EXERCISE:
Continue the abstract on cell size in block copolymer foams, picking up after its last sentence.
[[ GIVEN TEXT, beginning ]]
Monodisperse block copolymers: influence of morphology and topology on cell size in polymer foams

Wednesday (07.10.2020)
16:20 - 16:40

Foaming of polymers is a very complex procedure and is dependent on various parameters, which include not only the process conditions but also the molecular properties. The latter not only summarize the chemical composition of the polymer, but also the molecular structure and interactions with other components of the system, such as blowing agents. The influence of special parameters, like polymer topology, has already been intensively investigated. Most published studies only consider the above mentioned influencing variables in undefined, polydisperse systems.
[[ GIVEN TEXT, end ]]
[[ THE DATA, beginning ]]
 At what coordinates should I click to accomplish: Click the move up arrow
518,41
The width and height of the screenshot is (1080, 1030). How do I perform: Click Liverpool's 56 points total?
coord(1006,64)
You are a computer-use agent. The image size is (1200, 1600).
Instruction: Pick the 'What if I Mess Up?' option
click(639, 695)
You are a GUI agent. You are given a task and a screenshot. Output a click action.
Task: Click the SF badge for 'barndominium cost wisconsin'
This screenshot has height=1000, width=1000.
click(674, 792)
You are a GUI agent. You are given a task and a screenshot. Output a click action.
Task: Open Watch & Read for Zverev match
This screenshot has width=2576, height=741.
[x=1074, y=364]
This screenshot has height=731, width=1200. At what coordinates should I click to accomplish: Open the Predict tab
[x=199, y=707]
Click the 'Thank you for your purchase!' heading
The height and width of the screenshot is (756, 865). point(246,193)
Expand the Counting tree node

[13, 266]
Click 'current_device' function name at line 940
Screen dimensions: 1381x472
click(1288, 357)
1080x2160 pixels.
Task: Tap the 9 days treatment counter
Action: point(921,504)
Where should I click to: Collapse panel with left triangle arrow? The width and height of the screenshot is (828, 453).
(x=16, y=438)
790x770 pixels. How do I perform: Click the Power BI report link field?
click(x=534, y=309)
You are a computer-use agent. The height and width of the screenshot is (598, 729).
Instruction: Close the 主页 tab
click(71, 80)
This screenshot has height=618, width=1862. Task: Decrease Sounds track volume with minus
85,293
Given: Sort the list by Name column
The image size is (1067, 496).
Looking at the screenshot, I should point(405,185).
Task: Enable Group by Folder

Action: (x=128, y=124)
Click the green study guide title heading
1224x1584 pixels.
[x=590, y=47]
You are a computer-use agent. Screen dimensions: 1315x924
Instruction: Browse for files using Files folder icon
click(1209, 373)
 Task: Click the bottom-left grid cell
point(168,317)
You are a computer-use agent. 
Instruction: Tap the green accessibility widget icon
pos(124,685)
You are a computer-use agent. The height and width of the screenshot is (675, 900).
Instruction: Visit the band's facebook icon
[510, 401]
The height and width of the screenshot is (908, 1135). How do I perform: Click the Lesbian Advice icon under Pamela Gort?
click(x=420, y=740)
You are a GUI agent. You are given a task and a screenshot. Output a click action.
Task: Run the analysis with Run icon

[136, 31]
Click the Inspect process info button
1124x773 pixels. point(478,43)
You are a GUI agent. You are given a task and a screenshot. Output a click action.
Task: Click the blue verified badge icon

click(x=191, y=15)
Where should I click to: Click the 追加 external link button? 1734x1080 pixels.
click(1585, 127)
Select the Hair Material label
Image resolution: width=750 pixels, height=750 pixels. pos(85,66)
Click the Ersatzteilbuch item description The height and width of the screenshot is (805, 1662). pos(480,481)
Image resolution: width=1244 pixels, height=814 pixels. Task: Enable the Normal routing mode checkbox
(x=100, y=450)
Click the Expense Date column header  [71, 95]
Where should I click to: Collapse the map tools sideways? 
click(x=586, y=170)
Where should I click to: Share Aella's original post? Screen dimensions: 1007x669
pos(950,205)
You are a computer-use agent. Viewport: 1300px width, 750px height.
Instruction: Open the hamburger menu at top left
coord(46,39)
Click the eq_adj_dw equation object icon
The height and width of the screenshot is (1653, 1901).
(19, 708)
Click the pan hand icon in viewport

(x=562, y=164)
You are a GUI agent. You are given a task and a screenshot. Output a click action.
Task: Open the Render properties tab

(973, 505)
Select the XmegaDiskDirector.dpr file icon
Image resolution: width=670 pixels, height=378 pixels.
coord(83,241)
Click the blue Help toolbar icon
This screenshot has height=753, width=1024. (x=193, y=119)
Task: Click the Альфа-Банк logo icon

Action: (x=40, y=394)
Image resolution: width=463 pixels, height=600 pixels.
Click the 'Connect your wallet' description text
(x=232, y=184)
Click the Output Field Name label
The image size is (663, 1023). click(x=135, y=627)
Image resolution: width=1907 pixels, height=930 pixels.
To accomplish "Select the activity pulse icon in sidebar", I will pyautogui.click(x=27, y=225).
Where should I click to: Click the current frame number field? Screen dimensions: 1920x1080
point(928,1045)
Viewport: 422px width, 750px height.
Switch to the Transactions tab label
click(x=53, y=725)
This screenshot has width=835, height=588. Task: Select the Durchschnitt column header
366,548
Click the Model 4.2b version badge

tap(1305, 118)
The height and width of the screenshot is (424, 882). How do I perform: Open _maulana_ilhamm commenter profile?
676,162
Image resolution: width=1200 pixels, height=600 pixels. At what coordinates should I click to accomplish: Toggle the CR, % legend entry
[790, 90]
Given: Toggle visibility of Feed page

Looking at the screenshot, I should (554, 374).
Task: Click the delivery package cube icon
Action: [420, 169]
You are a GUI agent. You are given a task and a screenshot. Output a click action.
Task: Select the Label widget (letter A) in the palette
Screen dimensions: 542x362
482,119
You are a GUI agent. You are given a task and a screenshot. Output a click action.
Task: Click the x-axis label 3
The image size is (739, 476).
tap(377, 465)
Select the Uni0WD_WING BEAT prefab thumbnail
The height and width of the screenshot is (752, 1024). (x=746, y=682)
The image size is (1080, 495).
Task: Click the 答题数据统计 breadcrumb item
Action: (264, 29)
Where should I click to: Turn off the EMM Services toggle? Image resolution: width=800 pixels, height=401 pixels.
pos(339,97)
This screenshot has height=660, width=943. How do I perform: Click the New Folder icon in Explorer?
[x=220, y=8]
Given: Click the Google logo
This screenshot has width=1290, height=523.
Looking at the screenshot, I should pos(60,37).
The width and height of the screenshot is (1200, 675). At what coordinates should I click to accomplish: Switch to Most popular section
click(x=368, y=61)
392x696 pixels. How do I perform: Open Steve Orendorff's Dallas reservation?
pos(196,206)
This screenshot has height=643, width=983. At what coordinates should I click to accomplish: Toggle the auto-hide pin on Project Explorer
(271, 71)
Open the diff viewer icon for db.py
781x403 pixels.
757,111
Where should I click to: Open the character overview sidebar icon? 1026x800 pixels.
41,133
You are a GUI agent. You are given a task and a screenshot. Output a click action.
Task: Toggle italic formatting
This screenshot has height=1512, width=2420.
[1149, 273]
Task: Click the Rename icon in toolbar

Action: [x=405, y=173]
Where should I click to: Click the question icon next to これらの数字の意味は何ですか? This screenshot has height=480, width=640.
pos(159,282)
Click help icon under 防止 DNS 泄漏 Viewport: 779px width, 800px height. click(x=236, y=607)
[[ THE DATA, end ]]
RESPONSE BOX:
Within this presentation several influencing parameters were correlated with the foaming behavior using model systems of different polymer compositions based on polystyrene (PS) and polyisoprene (PI). The samples were foamed using a batch foaming setup at constant saturation pressure (500 bar) and pressure release rate (250 bar/s) with supercritical CO2 as the blowing agent. The most important material parameters for foaming can be divided into two categories:

Phase morphology: Gas solubility and chain mobility are determined by the molecular structure of the polymer. By anionic synthesis of block copolymers and systematic variation of PI content, different phase morphologies (intrinsic heterogeneity) can be generated and the influence of both chain mobility and gas solubility on foaming behavior can be investigated. The blowing agent CO2 has higher solubility in PI compared to pure PS, which results in a lower foam density under the same foaming conditions.

Polymer topology: It is known that long chain branching leads to increased melt strength and induces strain hardening under extensional deformation. However, an increased melt strength during bubble growth, as a biaxial stretching phenomenon, improves the stability of growing cells and prevents coalescence of cells during the foaming process.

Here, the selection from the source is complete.